Perhaps if the multi-talented Reissa had played the role herself (she has had to, so far, in two performances), the play might work better. For while Ibi Kaufman in the main role of Debbie Smith may be in "her 8th season at Folksbiene," she simply does not convey the emotional range from vulnerability to exhilaration that a central part like this calls for.
[Reissa appears to have been caught between two dicta she wisely offered as advice 12 years ago to a burgeoning production of E.G.: A Musical Portrait of Emma Goldman, which later went on to 50 productions in 7 states and 5 countries (Reissa had herself played the role of Emma in Tintypes Off-Broadway): 1. (to the composer/librettist/director/music-director:) "You can't do everything yourself." 2. (to the principal actress:) "The audience has to want to love this character. You have to make her fuckable." In following #1, she has unfortunately allowed #2 to fall by the wayside.]
Blond, long-legged Julia Christina of Salzburg, the only non-Equity member of the cast, seems to be the only one having fun in it, portraying a variety of roles from masseuse to spa receptionist to doctor to realtor. The three talented men in the cast, Keith Howard, Harry Peerce, and I.W. Firestone, each have three roles as well. A new trio of singing klezmorim spiritedly accompanied the special holiday matinee we attended. Weekday performances being something new for the company, Reissa extolled audience members: "You are all pioneers!"

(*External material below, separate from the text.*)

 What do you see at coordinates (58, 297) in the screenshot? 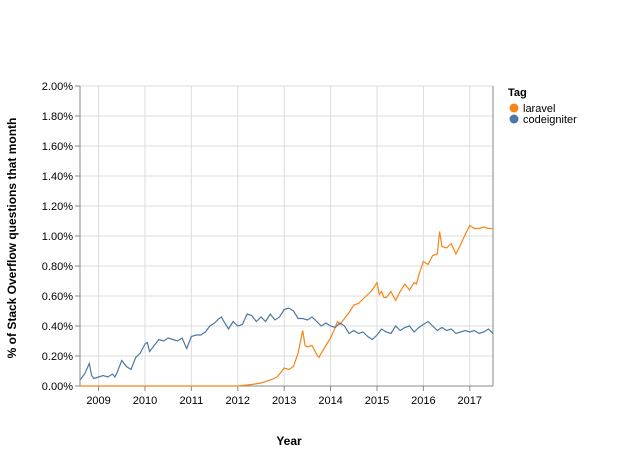
I see `y-tick-label: 0.60%` at bounding box center [58, 297].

Musically, the production has been directed by Zalmen Mlotek, who also contributed words to the finale and some of the music to the title song. Frank London of the Klezmatics is billed as co-composer, but nearly half of the 18 numbers are folksongs, with others credited to Ben Yomen, Peter Hirshbein, Fishl Kanapoff, David Bergelman, Paul Larnkoff, Hersh Wolonitz, Janet Fleishman, and "the repertoire of Mary Soreana." Should a cast album emerge, it would be good to get some background on all of them.

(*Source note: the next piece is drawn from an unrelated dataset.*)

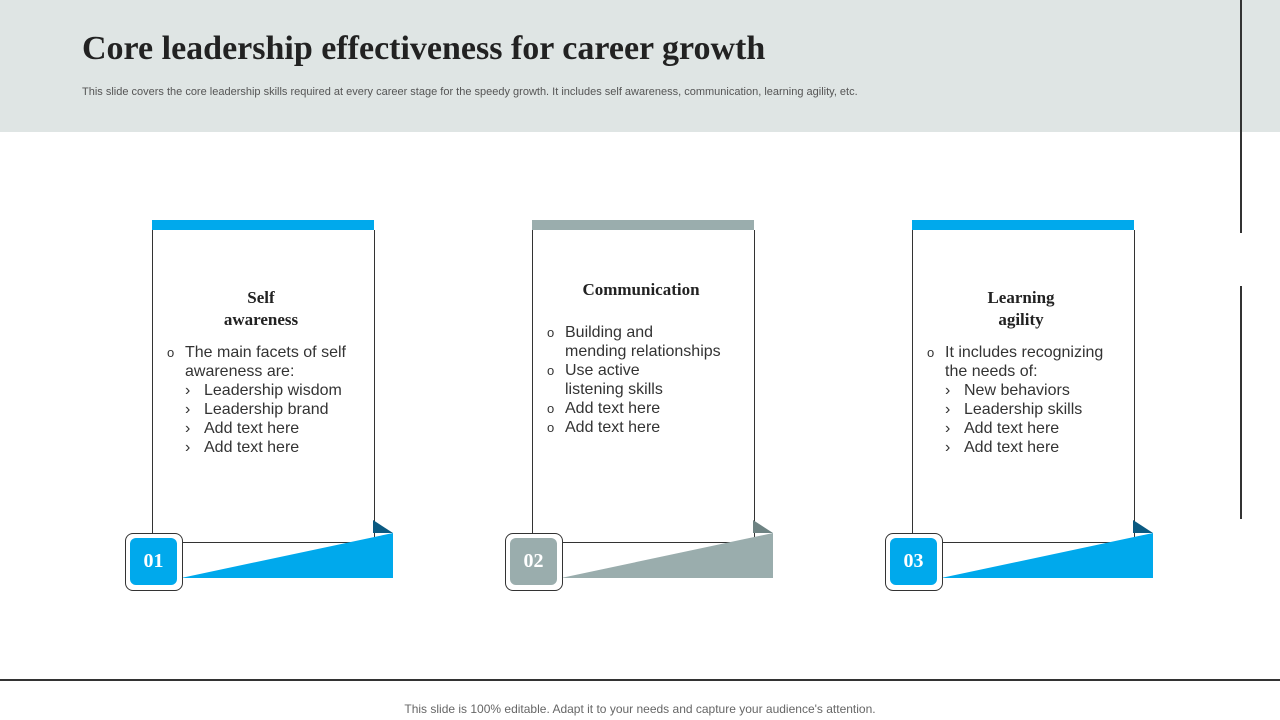 The image size is (1280, 720). Describe the element at coordinates (594, 370) in the screenshot. I see `list-item: o Use active` at that location.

"Di Goldene Keyt" Ben Yomen and Zalmen Mlotek are represented respectively as composer and arranger/pianist/conductor on "Mir zaynen do tsu zingen," the first CD issued by "The Yiddish Chorale" known as "Di Goldene Keyt (The Golden Chain) Ltd."
Six a cappella pieces have been sensitively arranged by the group's 50-year-old composer-in-residence Mark Zuckerman, who also sings with them (in the back row on the right in the album's photo); two are his original compositions. English translations have been thoughtfully provided for the first 8 numbers, including showpieces by Leyb Yampolski and Vladimir Heifetz in which Mlotek's piano virtuosity shines, and the classic "Mayn rue-platz" by Morris Rosenfeld, which inspired and was incorporated into Howard Zinn's play Emma, which in turn inspired [the aforementioned] E.G.: A Musical Portrait of Emma Goldman.
Tovah Feldshuh reads an English narration by Zuckerman and Mlotek in the CD's major work, the Wolf Younin/Maurice Rauch oratorio, "Fun viglid bis ziglid," with piano accompaniment by Edward Kortis and, unfortunately, no texts provided. Thanks to a grant, 100 copies of this CD are being made available free of charge to libraries, student and public radio stations, and senior care facilities. To get a free copy, send a request on organization letterhead to: Di Goldene Keyt, P.O. Box 578, Roosevelt, NJ 08555. Or E-mail firstname.lastname@example.org. (Personal copies are available at $15.00.)
The album should be an inspiration showing what a devoted group of amateurs can do under well-schooled and -focussed leadership dedicated to maintaining and moving forward with tradition.